Cosa sapere del processo per gli attentati di Parigi del 13 novembre 2015

Redazione
08/09/2021

Occhi puntati su Salah Abdeslam, il decimo uomo che non si fece esplodere e unico sopravvissuto agli attacchi che uccisero 130 persone, tra cui Valeria Solesin.

Cosa sapere del processo per gli attentati di Parigi del 13 novembre 2015

Si apre oggi mercoledì 8 settembre a Parigi il processo per gli attentati del 13 novembre 2015 al Bataclan, allo Stade de France e in alcuni locali della Capitale francese. Negli attacchi morirono 130 persone, tra cui la ricercatrice veneziana Valeria Solesin, e ne restarono ferite più di 400.

Alla sbarra 20 imputati. Tra questi, 11 sono detenuti, tra cui Salah Abdeslam l’unico sopravvissuto del commando. Altri tre sono liberi. Gli ultimi sei, di cui cinque presumibilmente morti, saranno giudicati in contumacia. Al processo sono stati chiamati un centinaio di testimoni, tra cui molti inquirenti francesi e belgi, e l’ex presidente François Hollande.

Processo per gli attentati di Parigi: il super imputato Salah Abdeslam

Occhi puntati su Salah Abdeslam, le dixième homme, il decimo uomo. Salah Abdeslam è arrivato con una mega-scorta dal carcere di Fleury-Mèrogis. Resta da capire perché non portò a termine il piano suicida. Si tirò indietro all’ultimo minuto per paura oppure doveva rimanere in vita per gestire il traffico di jihadisti per l’Europa? Una teoria ipotizzata dal libro inchiesta Convoyeur del la mort scritto da Etty Mansour. Dietro lo pseudonimo si nasconde una giornalista che ha frequentato per anni Molenbeek, quartiere di Bruxelles.
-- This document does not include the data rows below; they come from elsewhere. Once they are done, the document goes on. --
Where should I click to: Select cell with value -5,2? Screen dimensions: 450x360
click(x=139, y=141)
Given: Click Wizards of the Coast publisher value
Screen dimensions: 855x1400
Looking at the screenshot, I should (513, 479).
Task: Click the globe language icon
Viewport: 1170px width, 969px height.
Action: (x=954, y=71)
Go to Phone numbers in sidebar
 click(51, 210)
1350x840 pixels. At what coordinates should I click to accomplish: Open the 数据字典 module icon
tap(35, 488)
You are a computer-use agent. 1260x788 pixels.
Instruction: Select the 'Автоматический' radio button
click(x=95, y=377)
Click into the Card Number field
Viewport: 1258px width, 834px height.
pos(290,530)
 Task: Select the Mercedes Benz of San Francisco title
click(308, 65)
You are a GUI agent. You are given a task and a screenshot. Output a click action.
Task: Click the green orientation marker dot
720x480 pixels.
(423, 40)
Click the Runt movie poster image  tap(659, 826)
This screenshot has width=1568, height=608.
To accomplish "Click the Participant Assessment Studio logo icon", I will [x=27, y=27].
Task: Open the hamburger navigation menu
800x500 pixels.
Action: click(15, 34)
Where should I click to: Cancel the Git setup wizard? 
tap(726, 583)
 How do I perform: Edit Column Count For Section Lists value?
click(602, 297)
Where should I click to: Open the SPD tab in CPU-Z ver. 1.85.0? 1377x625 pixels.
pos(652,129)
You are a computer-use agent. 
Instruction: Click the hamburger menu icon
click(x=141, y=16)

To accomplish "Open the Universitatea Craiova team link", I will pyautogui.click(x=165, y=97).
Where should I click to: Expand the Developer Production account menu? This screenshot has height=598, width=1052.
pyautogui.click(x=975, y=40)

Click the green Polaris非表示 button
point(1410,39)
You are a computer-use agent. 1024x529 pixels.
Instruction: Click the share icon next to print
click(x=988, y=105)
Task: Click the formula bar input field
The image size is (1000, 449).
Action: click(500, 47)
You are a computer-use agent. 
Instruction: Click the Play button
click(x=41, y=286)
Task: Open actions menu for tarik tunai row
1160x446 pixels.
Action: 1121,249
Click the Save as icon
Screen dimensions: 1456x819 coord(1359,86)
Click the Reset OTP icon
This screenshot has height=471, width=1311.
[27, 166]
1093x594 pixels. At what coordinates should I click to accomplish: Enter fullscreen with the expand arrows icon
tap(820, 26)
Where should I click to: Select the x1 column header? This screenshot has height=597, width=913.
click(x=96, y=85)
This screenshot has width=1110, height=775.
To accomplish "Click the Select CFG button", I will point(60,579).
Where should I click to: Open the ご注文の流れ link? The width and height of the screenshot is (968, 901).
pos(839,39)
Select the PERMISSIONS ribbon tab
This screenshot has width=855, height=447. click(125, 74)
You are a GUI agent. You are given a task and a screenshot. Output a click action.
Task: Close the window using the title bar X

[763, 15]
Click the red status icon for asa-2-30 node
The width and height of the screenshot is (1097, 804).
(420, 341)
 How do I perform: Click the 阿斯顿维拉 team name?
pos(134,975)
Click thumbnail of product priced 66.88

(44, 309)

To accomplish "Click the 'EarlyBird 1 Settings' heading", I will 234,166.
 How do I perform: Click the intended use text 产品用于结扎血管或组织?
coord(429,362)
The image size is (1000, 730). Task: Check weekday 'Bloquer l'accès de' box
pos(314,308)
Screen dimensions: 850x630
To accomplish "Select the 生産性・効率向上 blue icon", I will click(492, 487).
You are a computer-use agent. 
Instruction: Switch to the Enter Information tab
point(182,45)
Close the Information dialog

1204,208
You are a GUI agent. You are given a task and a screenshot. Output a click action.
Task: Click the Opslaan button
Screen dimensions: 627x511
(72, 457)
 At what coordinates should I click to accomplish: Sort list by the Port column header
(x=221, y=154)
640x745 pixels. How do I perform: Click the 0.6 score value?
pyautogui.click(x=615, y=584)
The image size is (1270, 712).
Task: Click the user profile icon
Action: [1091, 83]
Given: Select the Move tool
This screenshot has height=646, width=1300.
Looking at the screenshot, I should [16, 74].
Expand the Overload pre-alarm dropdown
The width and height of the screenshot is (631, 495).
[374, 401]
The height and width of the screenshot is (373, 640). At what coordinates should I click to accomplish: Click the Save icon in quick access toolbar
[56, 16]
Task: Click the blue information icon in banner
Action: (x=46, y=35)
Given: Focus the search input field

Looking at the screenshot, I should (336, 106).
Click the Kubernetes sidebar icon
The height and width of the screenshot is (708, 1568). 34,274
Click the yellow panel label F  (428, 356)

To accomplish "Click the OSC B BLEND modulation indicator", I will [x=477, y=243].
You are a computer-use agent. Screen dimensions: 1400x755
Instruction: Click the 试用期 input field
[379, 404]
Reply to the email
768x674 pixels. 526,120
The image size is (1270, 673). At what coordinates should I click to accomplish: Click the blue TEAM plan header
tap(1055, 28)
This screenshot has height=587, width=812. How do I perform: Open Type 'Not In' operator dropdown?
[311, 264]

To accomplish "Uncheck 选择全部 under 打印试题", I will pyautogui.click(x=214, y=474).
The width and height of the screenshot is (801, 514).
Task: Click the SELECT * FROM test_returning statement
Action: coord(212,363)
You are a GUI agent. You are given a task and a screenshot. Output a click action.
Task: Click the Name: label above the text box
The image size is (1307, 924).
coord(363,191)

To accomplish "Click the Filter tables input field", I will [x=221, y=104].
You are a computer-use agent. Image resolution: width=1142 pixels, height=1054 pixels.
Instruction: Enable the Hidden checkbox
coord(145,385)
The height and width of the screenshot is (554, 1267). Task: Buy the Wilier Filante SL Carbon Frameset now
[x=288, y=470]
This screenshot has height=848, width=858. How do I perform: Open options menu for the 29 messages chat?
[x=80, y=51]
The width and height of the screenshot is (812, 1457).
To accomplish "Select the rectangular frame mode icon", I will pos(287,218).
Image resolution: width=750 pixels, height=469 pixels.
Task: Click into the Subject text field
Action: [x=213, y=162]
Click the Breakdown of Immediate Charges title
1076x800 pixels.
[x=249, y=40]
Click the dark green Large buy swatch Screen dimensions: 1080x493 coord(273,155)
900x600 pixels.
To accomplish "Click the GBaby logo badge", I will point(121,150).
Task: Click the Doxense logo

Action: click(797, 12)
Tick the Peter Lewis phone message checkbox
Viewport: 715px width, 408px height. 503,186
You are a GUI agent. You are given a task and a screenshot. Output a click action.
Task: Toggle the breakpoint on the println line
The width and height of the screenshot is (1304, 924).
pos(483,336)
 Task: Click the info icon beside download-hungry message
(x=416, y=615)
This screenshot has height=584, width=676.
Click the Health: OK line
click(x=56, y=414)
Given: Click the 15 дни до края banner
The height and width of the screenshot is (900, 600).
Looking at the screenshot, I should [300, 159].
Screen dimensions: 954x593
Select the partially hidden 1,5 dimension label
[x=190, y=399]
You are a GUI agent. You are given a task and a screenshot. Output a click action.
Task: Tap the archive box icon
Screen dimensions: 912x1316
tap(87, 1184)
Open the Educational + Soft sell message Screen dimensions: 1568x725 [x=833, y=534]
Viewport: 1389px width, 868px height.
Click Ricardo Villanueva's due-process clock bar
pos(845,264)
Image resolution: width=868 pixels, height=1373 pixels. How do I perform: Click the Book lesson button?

Abdeslam, franco-marocchino di 31 anni, a differenza degli altri 19 imputati che sono accusati di aver collaborato alla preparazione degli attentati, è coautore delle stragi, avendo partecipato in prima persona. Nella fase istruttoria, il terrorista aveva dichiarato di non essersi fatto esplodere, sebbene indossasse la cintura. L’inchiesta ha stabilito che la sera del 13 novembre 2015, intorno alle 20 e 55 fece scendere dall’auto i tre kamikaze che si fecero esplodere davanti allo stadio. A mezzanotte abbandonò la macchina nel 18esimo arrondissement e la cintura esplosiva a Montrouge (Hauts-de-Seine) e poi fuggì, all’alba del 14 novembre, verso il Belgio grazie al passaggio di due amici in auto. Fin dal suo primo interrogatorio, il 19 marzo 2016, dopo il suo arresto a Bruxelles Abdeslam aveva dichiarato: «Dovevo farmi esplodere davanti allo Stade de France con i miei complici. Tuttavia ho rinunciato una volta salito in auto. Ho lasciato i tre passeggeri e sono ripartito». Quello che gli inquirenti non hanno ancora capito è il motivo per cui dopo non essersi fatto esplodere, si recò nel 18esimo arrondissement, passando ore a Sud di Parigi invece di fuggire direttamente in Belgio.

Processo per gli attentati di Parigi: le prime parole di Abdeslam

Dichiarando la propria identità, come da procedura, Abdeslam ha abbassato la mascherina dicendo: «Prima di tutto voglio testimoniare che non c’è altro dio all’infuori di Allah». Alla domanda sull’identità dei genitori ha risposto: «I nomi di mia madre e mio padre non hanno niente a che fare qui». Sulla professione svolta si è limitato a dichiarare di aver smesso di lavorare per «diventare un combattente dell’Isis».

Processo per gli attentati di Parigi: le misure di sicurezza

Il processo si tiene nel vecchio Palazzo di Giustizia di Parigi sull’Ile-de-la-Citè, a poche centinaia di metri dalla cattedrale di Notre Dame. Almeno 1.800 le parti civili, le vittime che hanno sporto denuncia, e 550 le persone presenti in aula. L’area è blindata. Intorno al palazzo è stato istituito un cordone di sicurezza con controlli e il traffico nelle strade vicine è stato bloccato. «Il mondo intero ci guarda»,  ha detto il ministro della Giustizia, Eric Dupond-Moretti, sottolineando che «ciò che fa la differenza tra una civiltà e la barbarie sono le regole del diritto».